How can Australian SMEs improve gender equality in the workplace?

As 96% of the Australian economy, small business has a key role to play in reducing gender inequality in the workplace. With the economic fallout from the pandemic affecting women disproportionately, we look at steps Australian SMEs can take to address inequality — and why from a business law firm’s perspective we believe it makes good business sense to do so. 

What is gender equality in the workplace?

According to the Australian Government’s Workplace Gender Equality Agency (WGEA), workplace gender equality means people can access and benefit from the same rewards and opportunities, regardless of gender. 

In terms of rewards, most of us are aware of the persistent gender pay gap in the Australian workforce. The effect of that inequality is that women retire with less superannuation than men.

In terms of opportunities, men have less access to parental leave or flexible work arrangements than women. That inequality affects a family’s ability to freely make choices that reflect their priorities, values and financial needs. 

What gender equality in the workplace ultimately aims to achieve is broadly equal opportunities and outcomes for all, rather than the same outcomes for everyone.

Small business concerns

Council of Small Businesses of Australia (COSBOA) chief executive Peter Strong has publicly stated SMEs have an important role to play in shifting workplace gender equality, but is worried that reporting requirements would incur additional red tape.

Under the Workplace Gender Equality Act, only businesses employing more than 100 people have to report annually on gender pay gaps. Technically speaking, Australian SMEs currently have no reporting obligation on the gender gaps in their workplaces.

But with Australian SMEs accounting for approximately 40% of Australia’s workforce, substantial data is missing to construct a true picture of equality in the Australian workplace.

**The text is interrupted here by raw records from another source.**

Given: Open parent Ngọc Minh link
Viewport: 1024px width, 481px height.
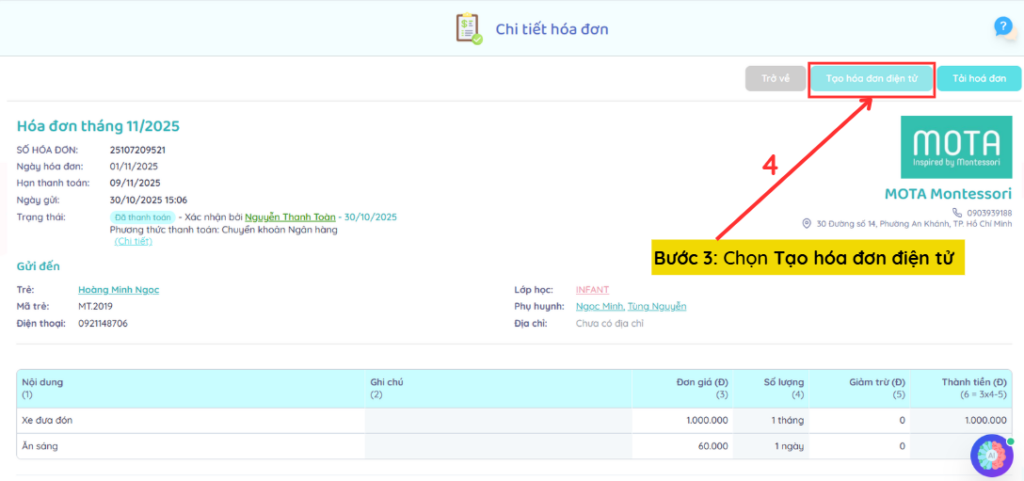Looking at the screenshot, I should coord(599,307).
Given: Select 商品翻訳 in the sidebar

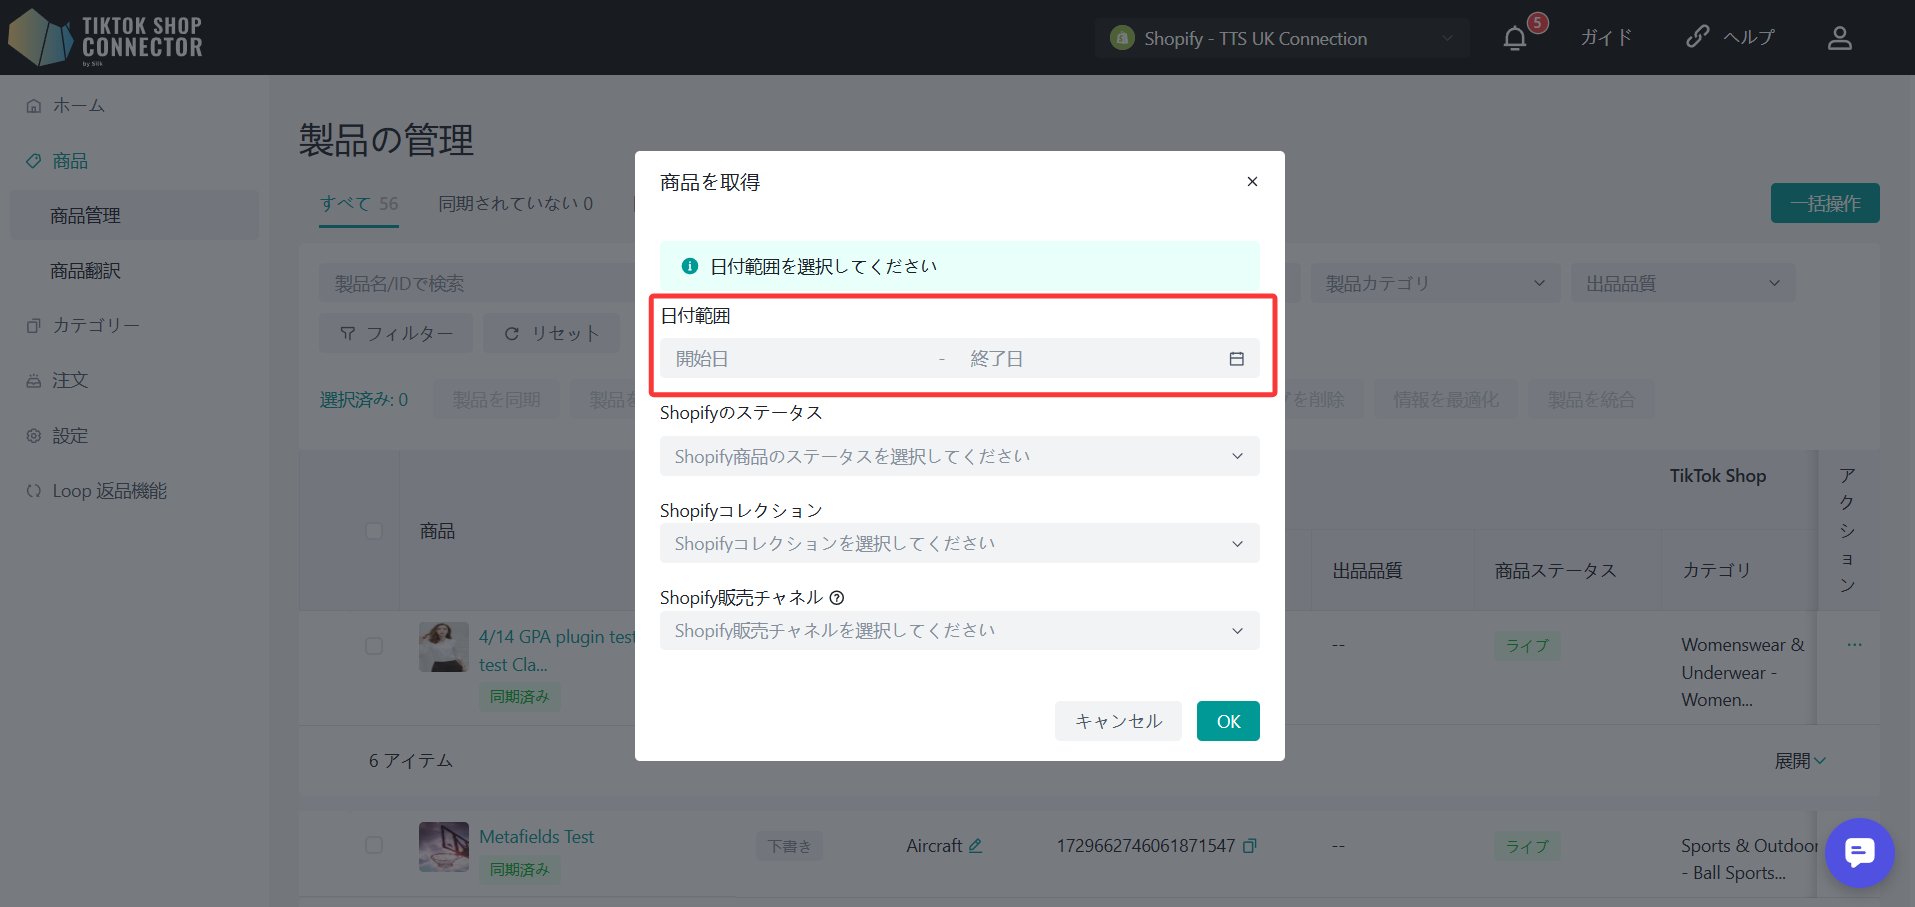Looking at the screenshot, I should pyautogui.click(x=86, y=271).
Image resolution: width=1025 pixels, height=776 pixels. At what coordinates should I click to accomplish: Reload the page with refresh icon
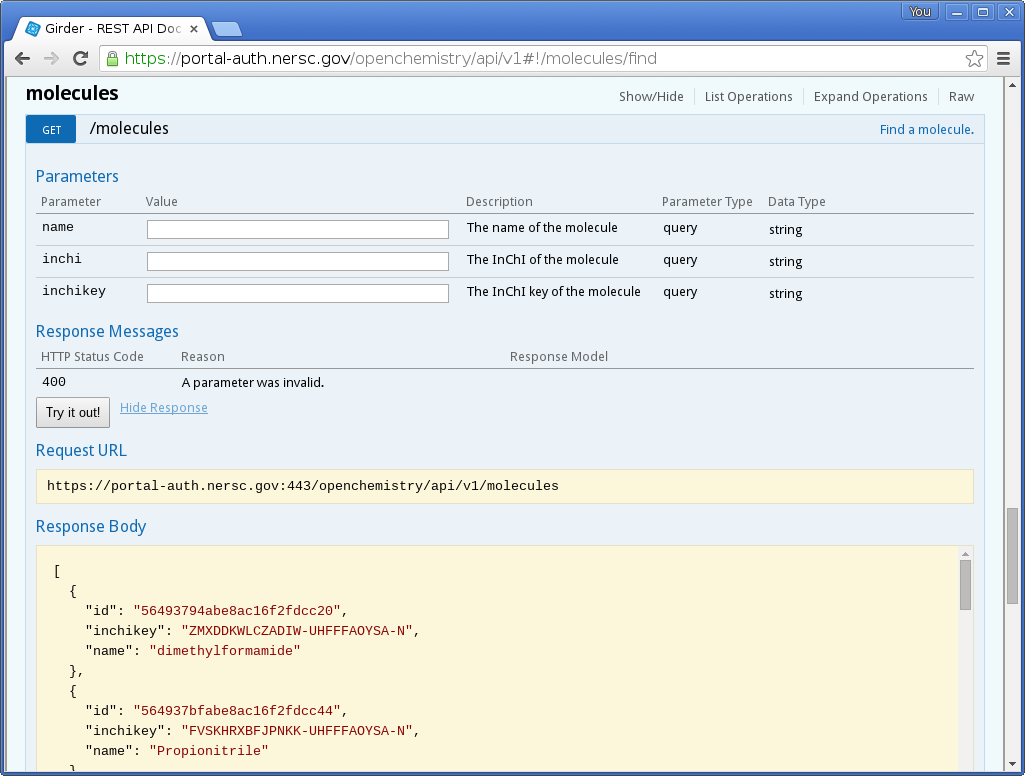pyautogui.click(x=81, y=58)
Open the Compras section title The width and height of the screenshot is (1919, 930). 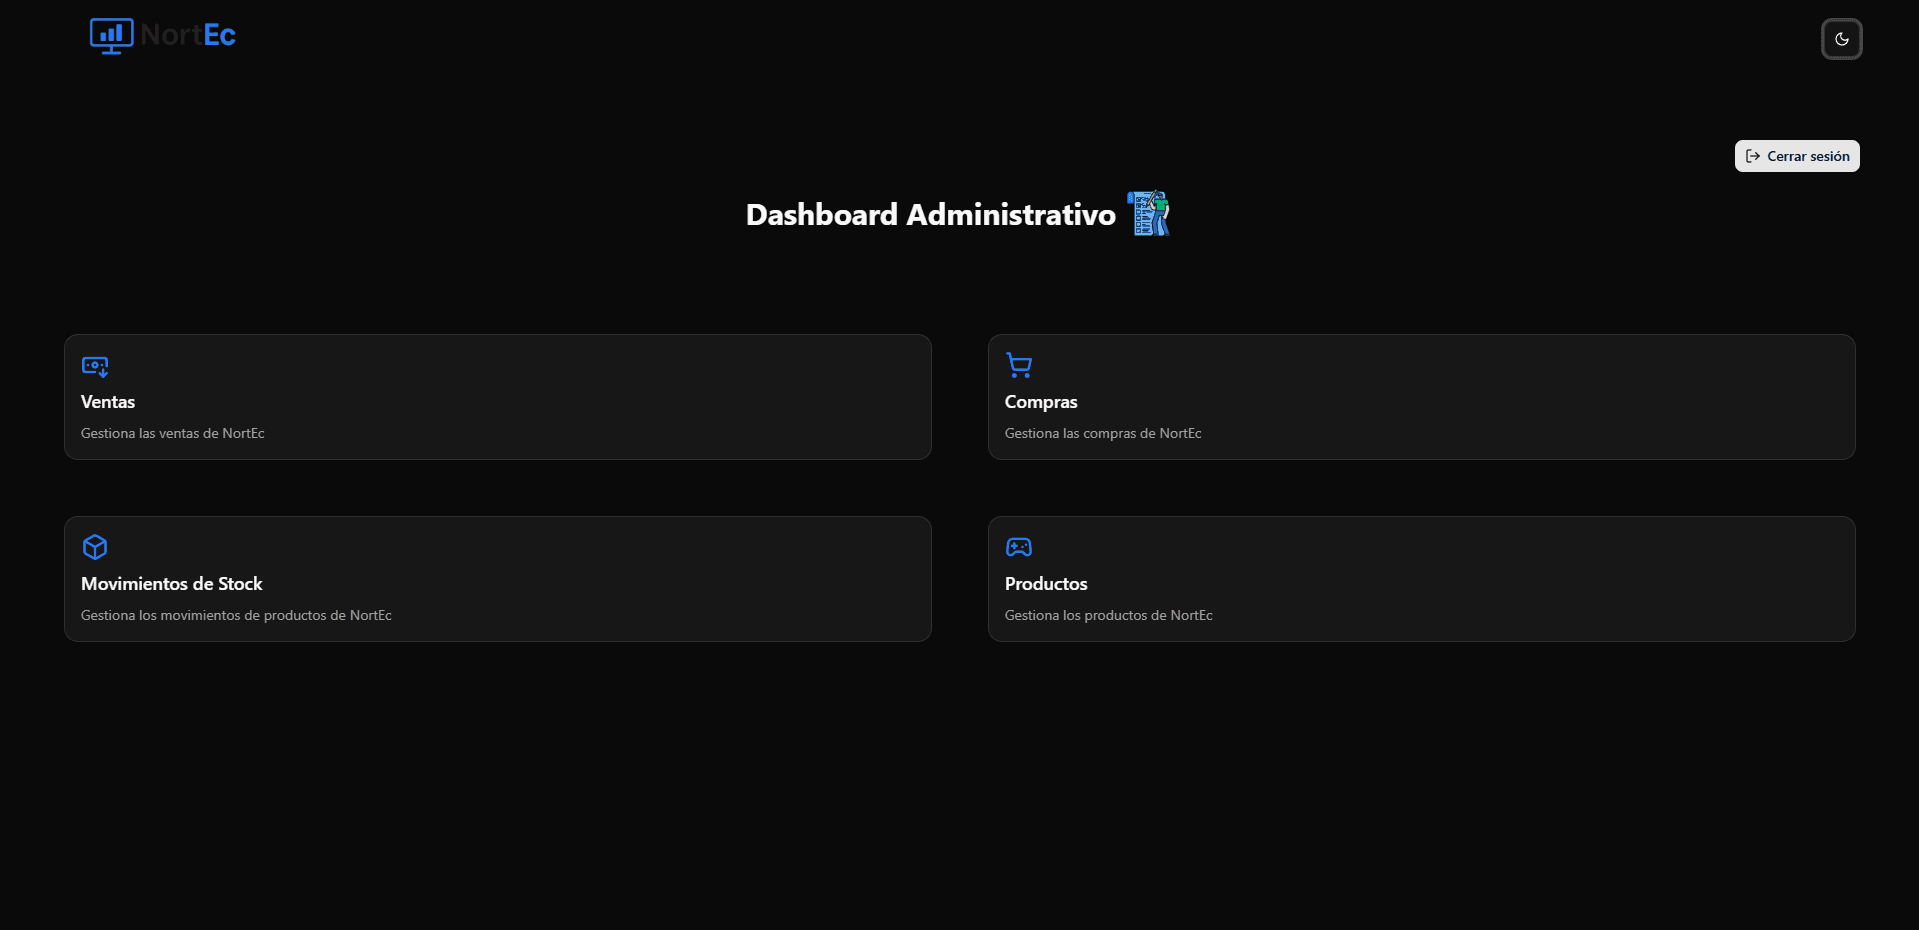tap(1041, 402)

Gender equality in the workplace is good for business

Achieving gender equality in the workplace is a key element of future-proofing the Australian economy. According to the WGEA’s business case for workplace gender equality, eradicating the gender gap would lead to a range of commercial benefits including:

  • improved national productivity and economic growth
  • future-proofing the Australian economy against demographic changes by increasing women’s workforce participation rate
  • stronger organisational performance
  • a competitive advantage in attracting and retaining employees
  • enhanced company reputation

The first step Australian SMEs can take towards gender equality

The Fair Work Ombudsman has this excellent guide to best practice in addressing the gender pay gap.

While acknowledging that achieving best practice will vary among employers because of the industry and number of employees, there is nevertheless a significant first step that any employer should take to address gender pay inequality.

That first step is to identify and recognise gender pay gaps, whether they are:

  1. Like for like (between people doing work of comparable value)
  2. By-level (by people doing comparable work with similar responsibilities)
  3. Organisation-wide (comparing the average remuneration of men to women across the company)

Engaging men a key to achieving workplace gender equality

The way men think, act, and relate to women and other men in the workplace are important factors in sustaining gender inequality at work — and at chipping away at it, according to the Diversity Council of Australia (DCA). 

The top three ways to engage men on gender equality at work

Together with two of Australia’s foremost researchers on workplace diversity and inclusion, Dr Graeme Russell and Dr Michael Flood, the DCA has provided this ten-step framework for Australian SMEs to engage men in effecting lasting change in the workplace. 

Their top three suggestions:

1. Get the foundation right

Involve women and men as active and equal partners in gender equality initiatives.

2. Get the framing right

Address gender equality as a business issue, not a women’s issue.

3. Go wide

Highlight all the areas of workplace gender inequality rather than focusing on one. For example, address personal safety as much as financial security.